PENDAHULUAN
Dalam siwa siddhanta sebagaimana juga disebutkan upakara yadnya merupakan pelayanan
dengan ramah diwujudkan dengan banten. Upakara termasuk Yajna atau persembahan suci.
Baik sembahyang maupun persembahan Yajna memerlukan tempat pemujaan. Pemangku,
Balian Sonteng dan Sulinggih mengantarkan persembahan umat kepada Tuhan dengan saa,
mantra dan puja. Padewasan dan rerainan memengang peranan penting, yang mana pada
semua ini ajaran sradha kepada Tuhan akan selalu tampak terwujud.
Misalnya Pejati berasal bahasa Bali, dari kata “jati” mendapat awalan “pa”. Jati berarti
sungguh-sungguh, benar-benar. Banten pejati adalah sekelompok banten yang dipakai sarana
untuk menyatakan rasa kesungguhan hati kehadapan Hyang Widhi dan manifestasiNya, akan
melaksanakan suatu upacara dan mohon dipersaksikan, dengan tujuan agar mendapatkan
keselamatan. Banten pejati merupakan banten pokok yang senantiasa dipergunakan dalam
Pañca Yajña.
7. Segehan
- Secara etimologi Segehan artinya Suguh (menyuguhkan), dalam hal ini adalah kepada
Bhuta Kala, yang tak lain adalah akumulasi dari limbah/kotoran yang dihasilkan oleh pikiran,
perkataan dan perbuatan manusia dalam kurun waktu tertentu. Dengan segehan inilah
diharapkan dapat menetralisir dan menghilangkan pengaruh negatik dari libah tersebut.
Segehan adalah lambang harmonisnya hubungan manusia dengan semua ciptaan Tuhan
- Jahe, secara imiah memiliki sifat panas. Semangat dibutuhkan oleh manusia tapi tidak boleh
emosional.
- Bawang, memiliki sifat dingin. Manusia harus menggunakan kepala yang dingin dalam
berbuat tapi tidak boleh bersifat dingin terhadap masalah-masalah sosial (cuek)
- Garam, memiliki PH-0 artinya bersifat netral, garam adalah sarana yang mujarab untuk
menetralisir berbagai energi yang merugikan manusia (tasik pinaka panelah sahananing
ngaletehin).
- Tetabuhan Arak, Berem, Tuak, adalah sejenis alkhohol, dimana alkhohol secara ilmiah
sangat efektif dapat dipakai untuk membunuh berbagai kuman/bakteri yang merugikan. Oleh
kedokteran dipakai untuk mensteril alat-alat kedokteran. Metabuh pada saat masegeh adalah
agar semua bakteri, Virus, kuman yang merugikan yang ada di sekitar tempat itu menjadi
hilang/mati.
Ada pun cara pembuatan Banten Pejati ini terdiri dari 4 macam tetandingan yaitu :
1. DAKSINA terdiri dari wakul daksina yang dibuat memakai janur/slepan yang di
dalamnya dimasukkan tapak dara beras, dan kelapa yg sudah dihilangkan sabutnya,
lalu diatas kelapa diisi 7 kojong yg terbuat dari janur/slepan, yg masing-2 kojong diisi
telor itik, base tampelan, irisan pisang tebu, tingkih, pangi, gegantusan, pesel-peselan
lalu di atasnya diisi benang putih dan terakhir letakkan canang burat wangi di atasnya.

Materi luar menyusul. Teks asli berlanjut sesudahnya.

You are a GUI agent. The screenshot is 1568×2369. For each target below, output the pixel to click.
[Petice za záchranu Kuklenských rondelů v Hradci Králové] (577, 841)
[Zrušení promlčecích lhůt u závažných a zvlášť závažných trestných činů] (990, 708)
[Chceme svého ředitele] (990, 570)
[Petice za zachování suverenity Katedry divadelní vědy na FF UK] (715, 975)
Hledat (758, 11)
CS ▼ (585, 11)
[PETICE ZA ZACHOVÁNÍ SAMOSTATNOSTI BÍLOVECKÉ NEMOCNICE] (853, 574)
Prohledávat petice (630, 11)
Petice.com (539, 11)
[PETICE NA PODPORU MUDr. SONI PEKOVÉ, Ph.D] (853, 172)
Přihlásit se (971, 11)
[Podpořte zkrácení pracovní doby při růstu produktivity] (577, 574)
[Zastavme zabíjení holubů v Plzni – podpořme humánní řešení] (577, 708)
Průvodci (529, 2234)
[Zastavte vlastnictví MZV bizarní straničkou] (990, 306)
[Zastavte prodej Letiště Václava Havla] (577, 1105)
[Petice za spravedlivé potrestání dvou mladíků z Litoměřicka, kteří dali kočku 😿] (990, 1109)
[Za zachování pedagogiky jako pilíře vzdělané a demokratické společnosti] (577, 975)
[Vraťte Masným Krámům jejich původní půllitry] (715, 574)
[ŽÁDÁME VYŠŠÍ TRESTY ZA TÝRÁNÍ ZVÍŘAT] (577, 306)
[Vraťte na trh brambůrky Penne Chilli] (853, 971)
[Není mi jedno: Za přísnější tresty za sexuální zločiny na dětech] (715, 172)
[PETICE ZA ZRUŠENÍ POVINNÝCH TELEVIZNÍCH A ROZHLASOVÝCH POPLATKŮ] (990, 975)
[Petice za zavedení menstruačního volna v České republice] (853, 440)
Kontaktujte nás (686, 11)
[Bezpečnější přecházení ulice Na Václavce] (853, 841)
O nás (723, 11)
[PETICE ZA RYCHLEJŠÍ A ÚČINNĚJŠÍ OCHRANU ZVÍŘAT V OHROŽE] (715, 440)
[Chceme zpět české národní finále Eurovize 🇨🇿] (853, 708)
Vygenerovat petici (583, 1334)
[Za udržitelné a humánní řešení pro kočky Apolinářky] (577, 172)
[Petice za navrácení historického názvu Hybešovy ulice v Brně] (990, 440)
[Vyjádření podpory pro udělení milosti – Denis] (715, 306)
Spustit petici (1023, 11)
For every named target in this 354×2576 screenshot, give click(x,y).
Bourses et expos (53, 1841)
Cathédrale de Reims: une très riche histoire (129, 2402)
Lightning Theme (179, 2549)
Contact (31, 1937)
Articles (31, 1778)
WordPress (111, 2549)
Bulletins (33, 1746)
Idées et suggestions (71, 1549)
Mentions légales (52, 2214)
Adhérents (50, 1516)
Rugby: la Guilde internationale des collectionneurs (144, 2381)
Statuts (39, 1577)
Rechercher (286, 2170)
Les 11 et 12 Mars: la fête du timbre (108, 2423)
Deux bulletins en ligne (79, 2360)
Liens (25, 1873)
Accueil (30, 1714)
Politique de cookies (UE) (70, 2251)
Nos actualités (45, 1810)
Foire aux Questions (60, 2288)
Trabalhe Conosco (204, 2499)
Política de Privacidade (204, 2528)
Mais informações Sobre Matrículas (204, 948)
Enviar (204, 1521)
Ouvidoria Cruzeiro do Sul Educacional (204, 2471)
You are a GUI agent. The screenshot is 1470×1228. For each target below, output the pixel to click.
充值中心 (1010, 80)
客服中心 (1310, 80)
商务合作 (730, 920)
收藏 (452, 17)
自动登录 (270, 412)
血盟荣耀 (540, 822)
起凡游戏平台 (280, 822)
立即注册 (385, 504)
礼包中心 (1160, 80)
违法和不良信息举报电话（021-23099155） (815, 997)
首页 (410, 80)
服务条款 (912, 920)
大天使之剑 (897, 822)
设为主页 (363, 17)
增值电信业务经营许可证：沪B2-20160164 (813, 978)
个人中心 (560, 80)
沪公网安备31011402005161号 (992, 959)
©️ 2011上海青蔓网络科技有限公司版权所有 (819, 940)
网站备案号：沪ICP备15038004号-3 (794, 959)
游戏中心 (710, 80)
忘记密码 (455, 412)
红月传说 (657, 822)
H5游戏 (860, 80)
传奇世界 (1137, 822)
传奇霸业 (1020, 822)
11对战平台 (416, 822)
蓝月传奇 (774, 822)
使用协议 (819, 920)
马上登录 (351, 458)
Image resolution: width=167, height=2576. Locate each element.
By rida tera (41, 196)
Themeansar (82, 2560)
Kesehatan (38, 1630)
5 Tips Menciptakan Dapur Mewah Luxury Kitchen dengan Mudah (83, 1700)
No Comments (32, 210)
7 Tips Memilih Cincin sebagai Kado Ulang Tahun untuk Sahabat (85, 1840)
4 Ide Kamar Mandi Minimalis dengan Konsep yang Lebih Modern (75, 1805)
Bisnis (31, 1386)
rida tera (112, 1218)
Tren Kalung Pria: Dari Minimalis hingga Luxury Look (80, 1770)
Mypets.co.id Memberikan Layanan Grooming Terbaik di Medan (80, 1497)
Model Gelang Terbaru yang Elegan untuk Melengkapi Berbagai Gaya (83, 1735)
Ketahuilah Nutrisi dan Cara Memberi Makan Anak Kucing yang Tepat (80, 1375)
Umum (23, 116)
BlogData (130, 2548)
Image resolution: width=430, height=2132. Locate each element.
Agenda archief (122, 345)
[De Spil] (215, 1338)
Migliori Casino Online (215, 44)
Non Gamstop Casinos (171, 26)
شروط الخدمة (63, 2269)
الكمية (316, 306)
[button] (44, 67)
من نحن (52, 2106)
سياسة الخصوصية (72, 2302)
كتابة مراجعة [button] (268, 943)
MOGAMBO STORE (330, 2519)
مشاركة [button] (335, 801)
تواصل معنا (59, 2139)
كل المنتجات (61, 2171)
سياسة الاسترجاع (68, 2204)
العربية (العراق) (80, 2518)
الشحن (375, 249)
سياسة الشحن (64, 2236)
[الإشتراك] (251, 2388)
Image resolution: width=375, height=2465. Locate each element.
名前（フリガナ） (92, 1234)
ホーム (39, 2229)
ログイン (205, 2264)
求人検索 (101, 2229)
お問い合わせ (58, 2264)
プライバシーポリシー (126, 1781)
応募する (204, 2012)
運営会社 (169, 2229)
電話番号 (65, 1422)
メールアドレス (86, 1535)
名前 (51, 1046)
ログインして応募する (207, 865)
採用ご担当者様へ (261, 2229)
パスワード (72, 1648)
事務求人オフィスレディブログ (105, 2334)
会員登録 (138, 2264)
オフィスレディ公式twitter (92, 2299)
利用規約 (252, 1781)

2. PERAS : memakai alas taledan lalu di atasnya diisi kulit peras yg diisi beras+
benang+base tampelan, lalu di atas kulit peras diletakkan 2 buah tumpeng nasi putih,
raka-raka (jaja dan buah-buahan) selengkapnya, ditambah kojong rangkadan yang
terbuat dari janur/slepan yang berisi kacang saur, gerang/terong goreng, garam,
bawang goreng, timun, lalu di atasnya diisi canang dan sampiyan peras.
3. SODAAN/AJUMAN RAYUNAN : memakai tamas dari janur/slepan yang di
dalamnya diisi 2 buah nasi penek, raka-raka secukupnya, ditambah dengan dua buah
clemik berisi rerasmen seperti kacang saur, teri, gerang dan lain-lain. Lalu di atasnya
diisi canang dan sampiyan Plaus/sampiyan Soda.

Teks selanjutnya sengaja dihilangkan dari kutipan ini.